Legacy sequels are tricky. They’re tasked with pleasing a long-standing fan base, while also giving audiences something fresh and modern. Dial of Destiny is Indy’s second crack at a legacy sequel, and while it learns from many of the last entry’s mistakes, it doesn’t innovate in ways you’d expect from a 40+ year old franchise. 

Seeing Harrison Ford don the iconic whip and hat once again sent a wave of nostalgia coursing through my veins. The aging action hero has been done many times before, but Ford really fits the bill here. He plays Indy’s internal struggle quite well. Torn between wanting to hang up his hat, and upholding a self-appointed responsibility to keep his family and friends safe. Indy has lived a life full of adventure, love, and loss. Ford conveys all of that beautifully with an outstanding final performance. Phoebe Waller Bridge brings her signature witty and comedic energy to contrast Ford’s crotchety demeanour, making for an unlikely but very entertaining duo. Mads Mikkelson steps into the villain role with ease, bringing a calm but menacing presence that elevates his performance over typical bad guy fair. 

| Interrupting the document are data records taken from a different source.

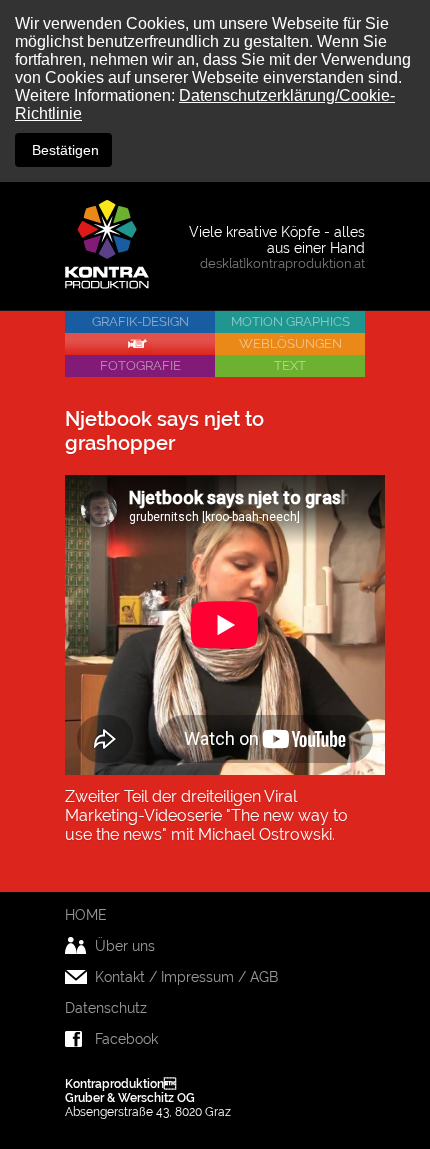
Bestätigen (63, 150)
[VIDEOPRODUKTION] (140, 344)
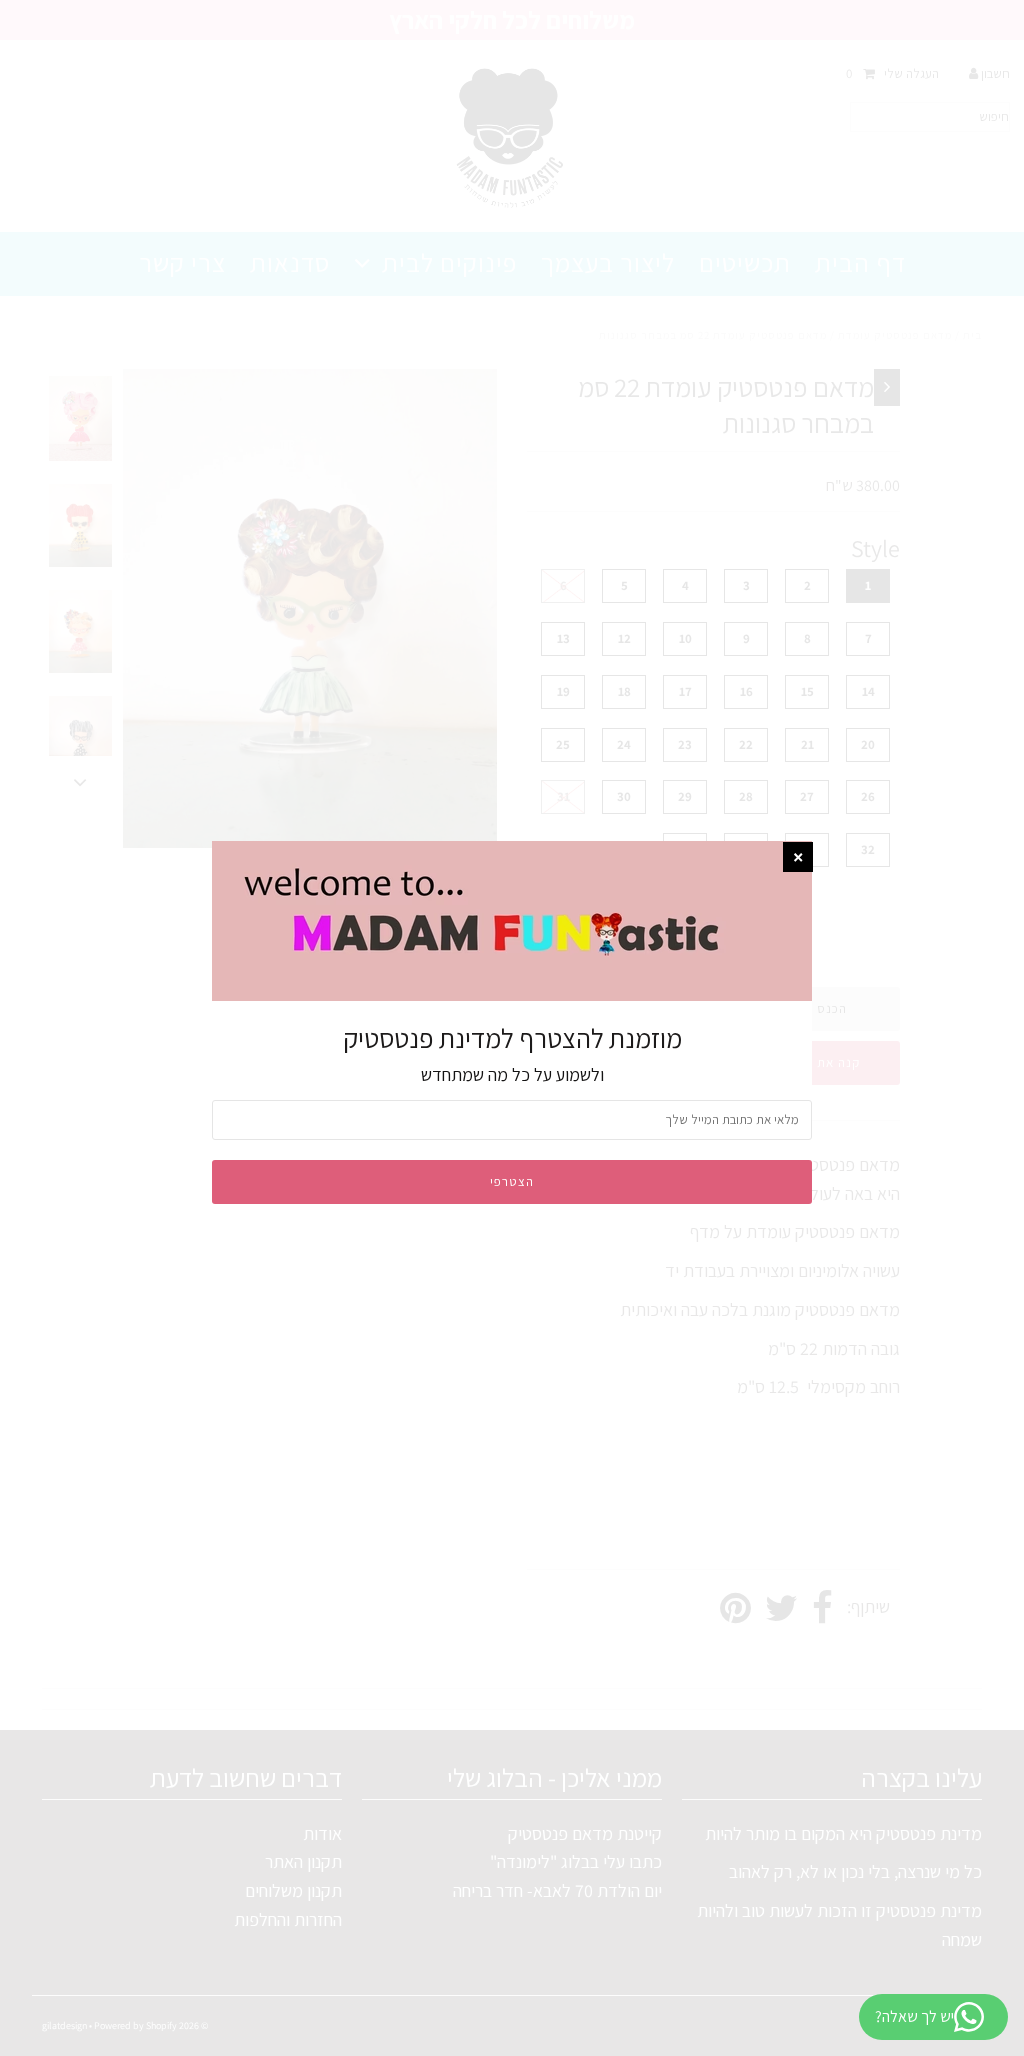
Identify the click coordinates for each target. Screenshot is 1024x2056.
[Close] (798, 857)
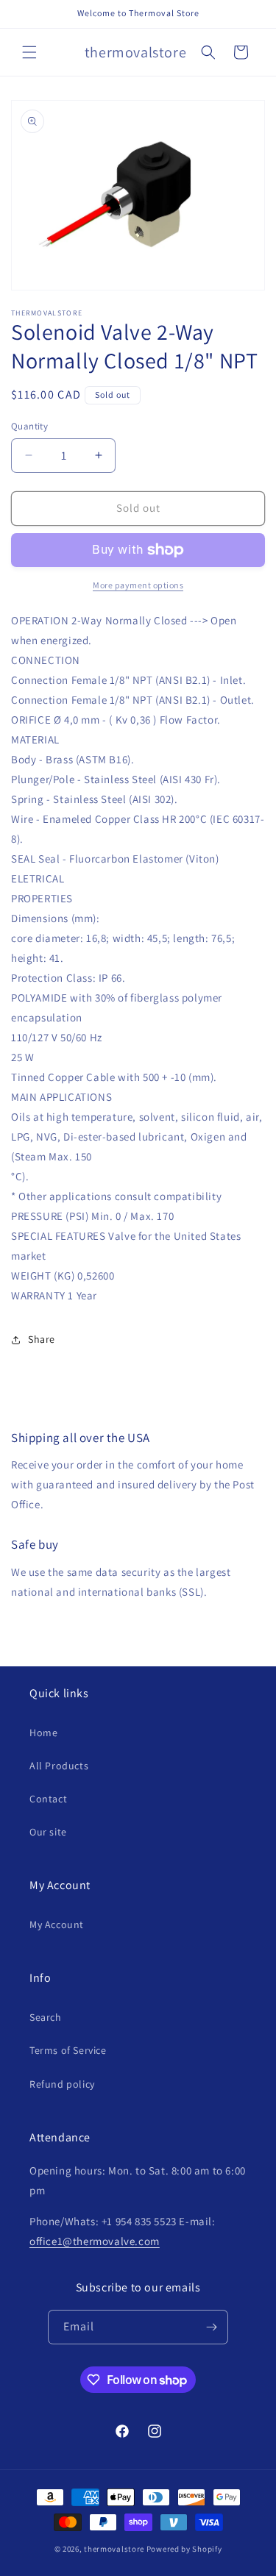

There are plenty of thrilling stunts and set pieces, but many rely heavily on digital effects. Because CGI is used so often, it breaks the sense of wonder that a globe trotting adventure should have, and left me yearning for a more old fashioned style of filmmaking. The de-aging work in the extended opening sequence is the best use of the technology to date. It still isn’t perfect though, and because your mind knows you aren’t really watching a young Harrison Ford, it can be distracting. The movie shines when it’s relying on practical sets and effects, which I wish it did a little more. There were moments I truly felt like I was watching scenes from Raiders or The Last Crusade, and hearing John Williams legendary score play beneath it all… that really took me back.  

The third act takes the story in a wild direction. It’s very silly - even by Indy standards - but for me, this is when the film offered some of the most fun, daring and original moments. I’m still on the fence about how well this big final sequence actually worked, but I admire the boldness of what will certainly be a very divisive plot point. Everything that came before was decent fun, but felt like well worn ground the series has covered before. 

Dial of Destiny is a fitting farewell to cinema’s favourite archeologist, even if this final adventure is all too safe and familiar. Despite missing the benchmark set by the first 3 films, it still does right by the franchise’s legacy. If you ask me, I’d say that’s “Okey dokey Dr. Jones!”